The combination of anti-colonialism, anti-Americanism, the apartheid smear and the charge of genocide is a toxic brew, but it has succeeded in mobilising quite large numbers of people, many of whom have enthusiastically enlisted in the campaign to take over the Labour Party. Some are in wilful and conscious denial of their collusion with antisemitism; others are blocked from thinking about it because they know nothing of the complex (but not that complex) history of which this book reveals. What they all agree on and like to tell themselves is that they cannot be antisemitic because they are anti-racists. This feeble defence (particularly dear to the Labour leader) is itself part of the problem of course. It is not just that antisemitism is not only a form of racism: Nazi antisemitism combined religious and racist elements very effectively, as does (in its own way) Islamist antisemitism.
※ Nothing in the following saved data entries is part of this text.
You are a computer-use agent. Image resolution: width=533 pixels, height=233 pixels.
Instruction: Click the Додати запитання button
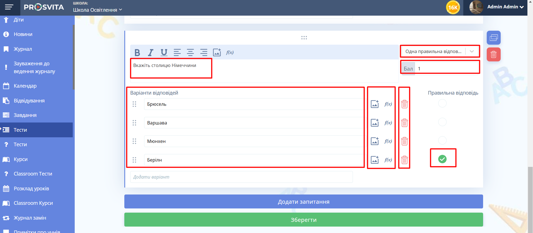click(x=303, y=201)
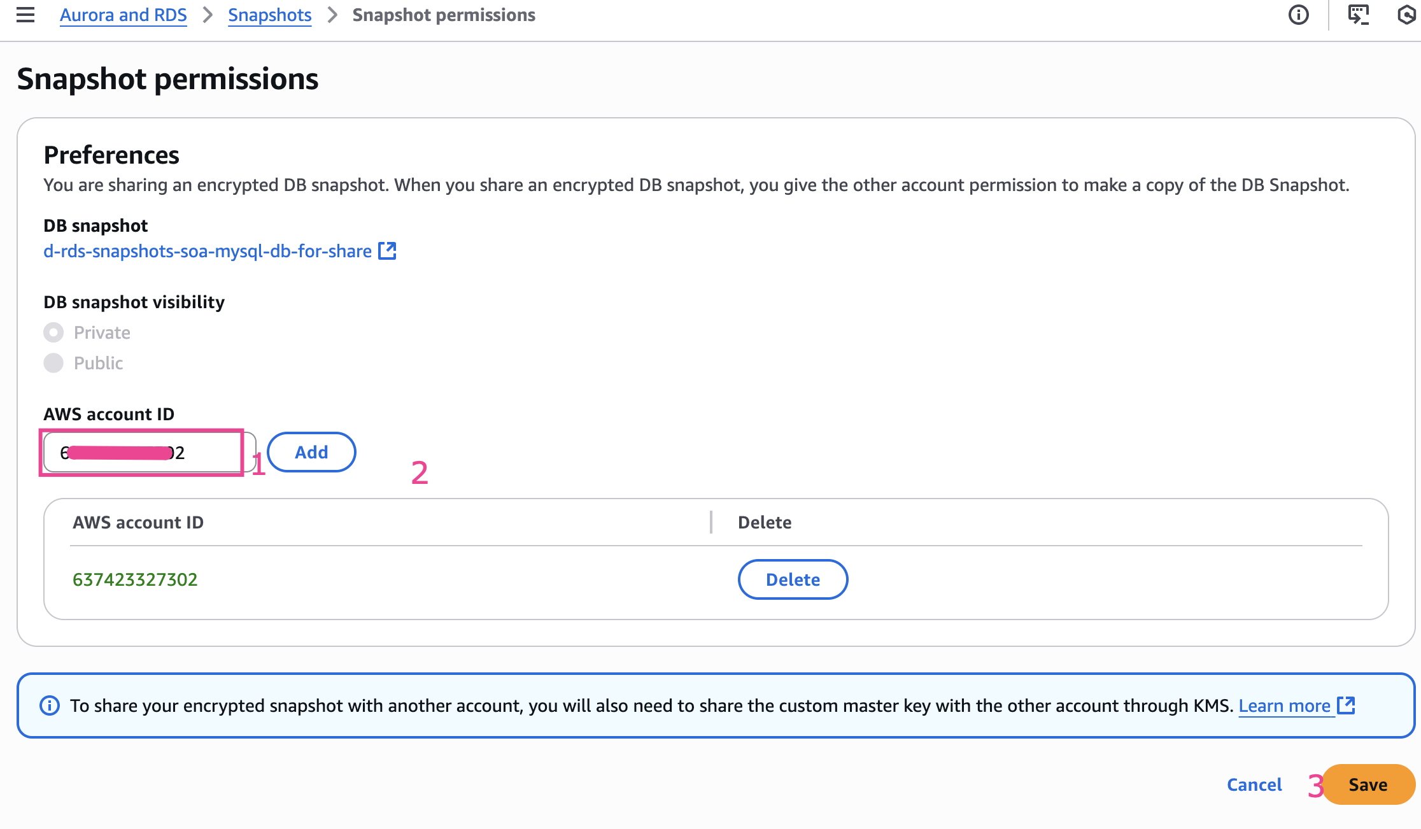Click the info circle icon in the top bar
Image resolution: width=1421 pixels, height=829 pixels.
pyautogui.click(x=1298, y=15)
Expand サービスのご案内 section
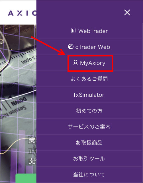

It is also that it rests itself to a significant extent on antisemitism, in projecting racism onto Israel (the apartheid smear), in converting Jews into the most racist of whites, and into perpetrators of genocide. How the Left is to get out of the mess in which Corbyn and his colleagues have dug is a major challenge, which at the very end of this book the author briefly addresses. As he points out, it would require a much more informed and serious understanding of antisemitism, and the damage it does not just to Jews, but to the Left itself. This lucid and compelling book makes a major contribution to what is now becoming an urgent task.